• PROBLEM REQUIREMENTS: The answer should be a single number: how many lines of the entries below hold the word "indicator".

• INPUT DATA:
● ● ● ● ● ● ●

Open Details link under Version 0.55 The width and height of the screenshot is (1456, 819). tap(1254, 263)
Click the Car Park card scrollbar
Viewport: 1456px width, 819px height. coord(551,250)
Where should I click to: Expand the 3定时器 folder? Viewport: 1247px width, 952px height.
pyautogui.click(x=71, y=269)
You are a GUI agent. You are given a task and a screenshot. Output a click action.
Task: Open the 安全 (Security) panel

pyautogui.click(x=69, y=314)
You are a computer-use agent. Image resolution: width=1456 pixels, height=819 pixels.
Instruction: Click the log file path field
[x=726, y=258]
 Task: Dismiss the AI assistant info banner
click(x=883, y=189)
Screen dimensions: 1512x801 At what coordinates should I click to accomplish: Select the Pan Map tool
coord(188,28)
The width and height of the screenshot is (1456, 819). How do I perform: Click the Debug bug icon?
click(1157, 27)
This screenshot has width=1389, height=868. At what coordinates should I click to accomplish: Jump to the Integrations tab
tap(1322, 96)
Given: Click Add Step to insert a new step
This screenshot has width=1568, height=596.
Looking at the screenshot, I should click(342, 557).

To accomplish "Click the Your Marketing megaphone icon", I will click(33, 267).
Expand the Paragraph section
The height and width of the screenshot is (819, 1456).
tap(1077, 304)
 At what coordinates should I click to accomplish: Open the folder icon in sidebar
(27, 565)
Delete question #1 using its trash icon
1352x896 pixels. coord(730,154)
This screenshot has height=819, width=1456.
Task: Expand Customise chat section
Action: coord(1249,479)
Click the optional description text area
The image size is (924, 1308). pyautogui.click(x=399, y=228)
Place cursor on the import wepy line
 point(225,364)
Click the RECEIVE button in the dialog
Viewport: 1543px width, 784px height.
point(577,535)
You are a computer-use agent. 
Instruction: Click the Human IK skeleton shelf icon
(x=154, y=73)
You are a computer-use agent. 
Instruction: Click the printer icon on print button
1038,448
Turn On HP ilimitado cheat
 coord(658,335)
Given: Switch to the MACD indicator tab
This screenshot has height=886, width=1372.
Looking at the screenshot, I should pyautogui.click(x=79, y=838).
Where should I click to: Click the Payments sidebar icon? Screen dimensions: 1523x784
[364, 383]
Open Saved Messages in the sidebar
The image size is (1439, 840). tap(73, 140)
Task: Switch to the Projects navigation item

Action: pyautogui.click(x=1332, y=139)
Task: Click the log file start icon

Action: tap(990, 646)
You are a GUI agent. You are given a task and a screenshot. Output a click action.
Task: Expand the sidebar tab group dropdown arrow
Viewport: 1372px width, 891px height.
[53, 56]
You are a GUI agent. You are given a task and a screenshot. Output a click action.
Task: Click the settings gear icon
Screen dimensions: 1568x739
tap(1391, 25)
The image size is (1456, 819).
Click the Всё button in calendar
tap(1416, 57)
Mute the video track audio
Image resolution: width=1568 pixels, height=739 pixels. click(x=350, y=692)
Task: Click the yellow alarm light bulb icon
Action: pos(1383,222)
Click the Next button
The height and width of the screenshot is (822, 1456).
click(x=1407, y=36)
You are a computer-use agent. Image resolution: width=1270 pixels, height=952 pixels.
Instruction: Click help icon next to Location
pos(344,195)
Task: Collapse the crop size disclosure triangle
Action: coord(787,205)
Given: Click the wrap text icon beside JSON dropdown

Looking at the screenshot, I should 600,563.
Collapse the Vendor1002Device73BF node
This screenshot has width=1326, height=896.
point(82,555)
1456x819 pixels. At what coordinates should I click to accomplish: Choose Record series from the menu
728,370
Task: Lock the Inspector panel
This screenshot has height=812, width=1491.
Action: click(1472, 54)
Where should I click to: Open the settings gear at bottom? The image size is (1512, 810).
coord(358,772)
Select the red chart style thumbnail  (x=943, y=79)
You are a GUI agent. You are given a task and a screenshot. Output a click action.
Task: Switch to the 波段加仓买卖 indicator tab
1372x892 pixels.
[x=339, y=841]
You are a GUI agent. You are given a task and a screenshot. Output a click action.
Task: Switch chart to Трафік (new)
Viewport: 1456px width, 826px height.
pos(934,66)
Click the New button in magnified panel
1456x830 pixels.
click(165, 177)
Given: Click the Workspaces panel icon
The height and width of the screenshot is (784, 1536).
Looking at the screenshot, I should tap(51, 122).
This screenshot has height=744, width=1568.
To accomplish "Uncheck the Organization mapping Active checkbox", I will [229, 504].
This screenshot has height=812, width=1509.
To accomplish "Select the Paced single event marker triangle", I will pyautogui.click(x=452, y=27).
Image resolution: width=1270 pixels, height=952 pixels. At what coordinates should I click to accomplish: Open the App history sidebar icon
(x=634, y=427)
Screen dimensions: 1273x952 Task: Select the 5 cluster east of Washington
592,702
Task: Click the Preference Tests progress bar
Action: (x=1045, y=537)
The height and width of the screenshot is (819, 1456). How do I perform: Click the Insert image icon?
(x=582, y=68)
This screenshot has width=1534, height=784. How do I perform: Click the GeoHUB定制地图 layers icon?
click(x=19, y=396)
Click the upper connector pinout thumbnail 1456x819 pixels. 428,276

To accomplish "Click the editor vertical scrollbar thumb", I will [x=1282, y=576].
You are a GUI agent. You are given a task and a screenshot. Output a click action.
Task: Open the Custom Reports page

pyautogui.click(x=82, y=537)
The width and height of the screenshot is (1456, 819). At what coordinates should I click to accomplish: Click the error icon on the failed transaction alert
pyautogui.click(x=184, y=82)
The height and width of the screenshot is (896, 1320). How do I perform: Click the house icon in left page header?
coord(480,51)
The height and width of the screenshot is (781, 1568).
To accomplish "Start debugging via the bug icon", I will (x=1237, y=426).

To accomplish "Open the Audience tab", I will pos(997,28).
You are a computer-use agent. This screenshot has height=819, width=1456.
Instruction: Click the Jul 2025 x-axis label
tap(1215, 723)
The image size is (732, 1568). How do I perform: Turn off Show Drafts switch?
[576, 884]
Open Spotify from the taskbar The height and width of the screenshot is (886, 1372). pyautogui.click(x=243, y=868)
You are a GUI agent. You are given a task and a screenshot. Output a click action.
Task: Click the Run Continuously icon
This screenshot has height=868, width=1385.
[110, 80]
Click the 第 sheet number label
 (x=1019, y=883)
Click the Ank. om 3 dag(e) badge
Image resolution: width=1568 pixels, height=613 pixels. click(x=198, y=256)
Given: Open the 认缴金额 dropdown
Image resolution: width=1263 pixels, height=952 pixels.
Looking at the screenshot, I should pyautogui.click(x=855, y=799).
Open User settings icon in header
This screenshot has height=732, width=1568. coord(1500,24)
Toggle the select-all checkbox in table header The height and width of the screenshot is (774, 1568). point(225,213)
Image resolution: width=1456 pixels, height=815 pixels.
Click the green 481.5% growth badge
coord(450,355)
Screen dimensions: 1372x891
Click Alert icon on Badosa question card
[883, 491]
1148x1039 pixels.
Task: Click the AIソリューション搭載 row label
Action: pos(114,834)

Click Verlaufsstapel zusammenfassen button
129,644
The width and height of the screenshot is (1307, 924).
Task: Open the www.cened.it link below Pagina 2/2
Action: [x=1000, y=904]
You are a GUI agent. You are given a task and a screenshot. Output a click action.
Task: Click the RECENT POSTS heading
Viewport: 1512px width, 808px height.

● ● ● ● ● ● ●

• SOLUTION TO THIS EXERCISE: 2